Somehow, in this darkness I felt hope like no human had ever given me. I’d not asked for divine help and yet, just after Grace’s prayer for me, in came a sudden flow of concern for me, from my heavenly father, that was so present it was almost touchable.
I began living out, practicing the divine instructions that were so detailed it was almost scary. It got even more weird when I would look those instructions up later. I’d come to find that the things I was told to do had already been documented for many years.
So I started listening more and more. And every time I did, every time I acted out what I was told to do to improve my own life and the lives of those around me, everything from my perception of myself and my environment, to my behavior… it all improved by both small, continual steps and large leaps.

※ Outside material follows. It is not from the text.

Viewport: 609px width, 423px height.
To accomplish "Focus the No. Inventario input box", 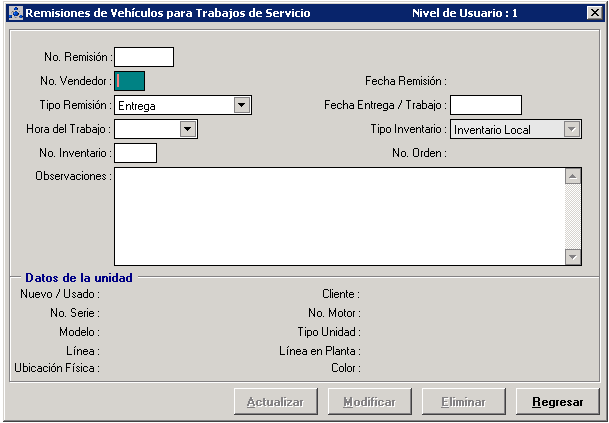I will coord(136,153).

I became more and more addicted to the information. I began talking to God more and more frequently. The snowball effect gained momentum and has not stopped gaining since. I started having lessons that grew from seeds of wisdom, like when I heard “How can you believe in forgiveness for others when you can’t forgive yourself?”.
Conclusion. What my life is like now that I’ve been having conversations with God
Is it great? I don’t know how to answer that. In some ways, it’s awful. But I keep asking myself "how I can say that?" because, for every bad situation I’ve been in or am in now, I have guidance from a source that overrides all human insanity.
I’m sad that people are so generally broken, including me (so no judgement). I want to find the switch that puts us all back into a mode of compassion and education, love and fellowship. But since I can’t, I hang on to what my heavenly father teaches me. It greatly lessens the pain of living a broken life in a broken world.
I firmly believe this; that the more we understand something, the less it can hurt us. And when it comes to divine wisdom, all I have to do is let go of the judgement others sling my way, open my mind, ask for an explanation, listen and accept. In doing that, I can understand just about anything I need to. Of course, with that understanding comes comfort and a brighter spiritual future.
So when the neighbor next door is playing the annoyance game, or traffic ceases to smoothly take me where I need to go… when physical pain is nagging like a child pulling the parent’s pant leg, or a loved one does something to make me pull my hair out… I ask God why, he answers, and my world lightens.
It’s not exactly kind to snub someone who loves you, and it’s definitely not wise to deny connection to a source of information that goes far beyond the human collective.